If terrorists can get caught by this kind of analysis, fine, but what, if all of the aforementioned criteria accidentally apply to you, but you are by no means involved into the crime? And what happens if the information about this temporary suspicions doesn’t get deleted after the suspicion has been smoothed out? What, if intentionally or unintentionally this information becomes public? It would certainly fundamentally affect you life, don’t you think so?

This (constructed) example sounds rather harmless, however the world is unfortunately full of begrudging characters, who do not always want your best, and you don’t have to think of totalitarian states, to recognize, that government surveillance in this context can be a big threat even for innocent citizens. Data mining of information gathered by video observation in combination with face recognition, biometrical identification (e.g. via fingerprint), movement profiles, and credit card transactions allow the total control of any individual and smartphones are an important tessera for these purposes.

The next level of total control will be possible, if governments and central banks will abolish money in cash, so that payments can only be done electronically (Sweden made already big steps into this direction) and, guess what, your smartphone in combination with electronic payment systems will be the device of choice to gather the necessary information.

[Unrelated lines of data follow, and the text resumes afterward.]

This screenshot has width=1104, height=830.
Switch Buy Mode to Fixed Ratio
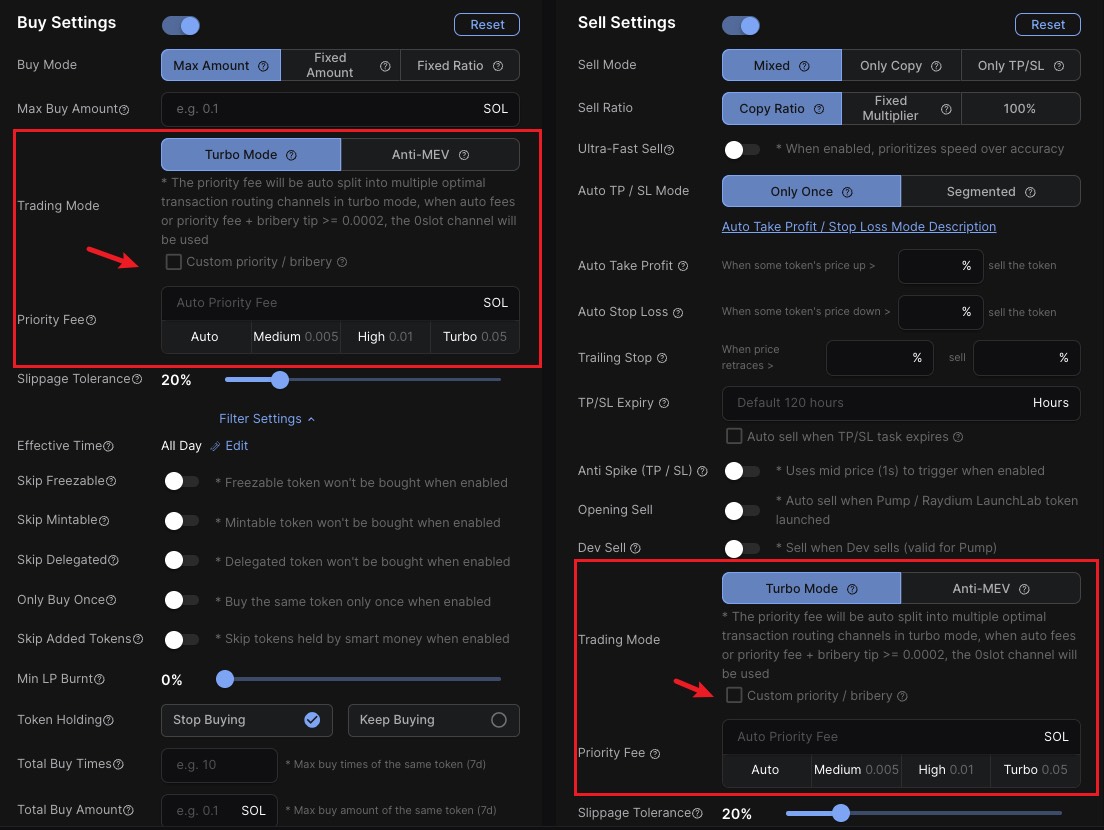(x=459, y=66)
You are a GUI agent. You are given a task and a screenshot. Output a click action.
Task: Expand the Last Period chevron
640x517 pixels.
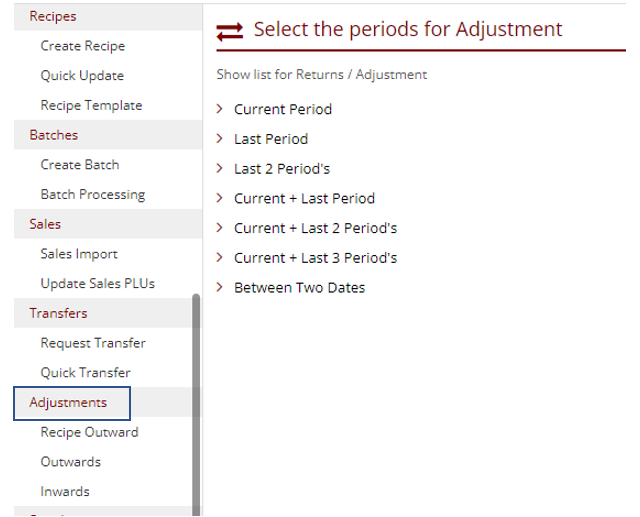[220, 138]
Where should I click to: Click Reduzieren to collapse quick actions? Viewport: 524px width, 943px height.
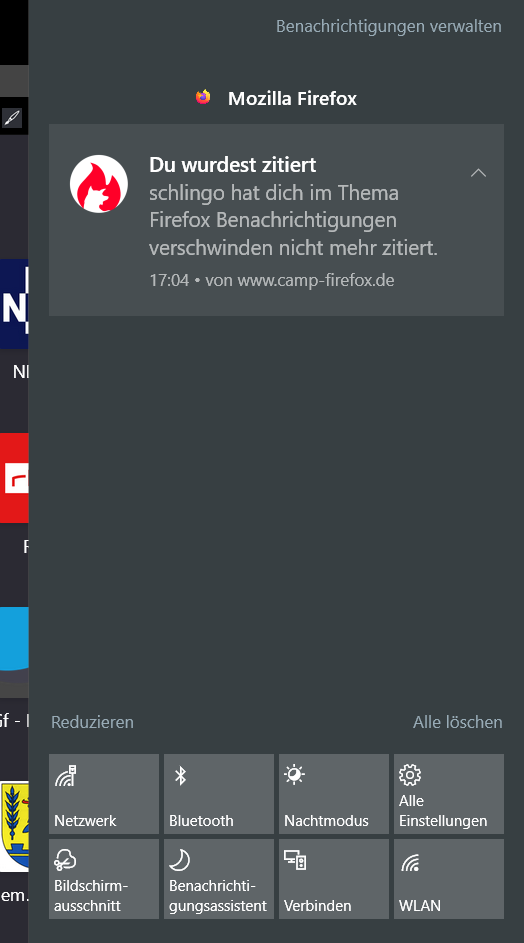[x=92, y=722]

George Orwell in his novel „1984“ and Aldous Huxley in his „Brave new world“ already provided us 70 to 85 years ago with menacing impressions, how the world in societies under total control of the government could look like. I guess neither George Orwell, nor Aldous Huxley, had any idea how rapidly and to what extent the technical prerequisites for total control would evolve.

The threat comes on the one hand from criminals, who e.g. want to steal your money or intellectual property from your company, but as well from enterprises, who want to sell more goods and service by leading people into temptation. Last but not least government surveillance from my point of view may even be the biggest threat for the privacy and freedom of people, since government agencies, such as NSA or CIA, are provided with billions of USD to develop the necessary espionage capabilities under the pretense of „war against terror“. A good friend of mine said some years ago: „If something can be misused, it will sooner or later be misused“ – an this is unfortunately true.

In today’s digital world it is almost impossible, to elude yourself from these threats, if you don’t want to spend the rest of your life as hermit on a lonesome island or farm. Consequently it is even more important that you are aware of the potential threads and adjust your behavior to leave as little digital traces as possible. Building up this awareness was the major purpose of this little article.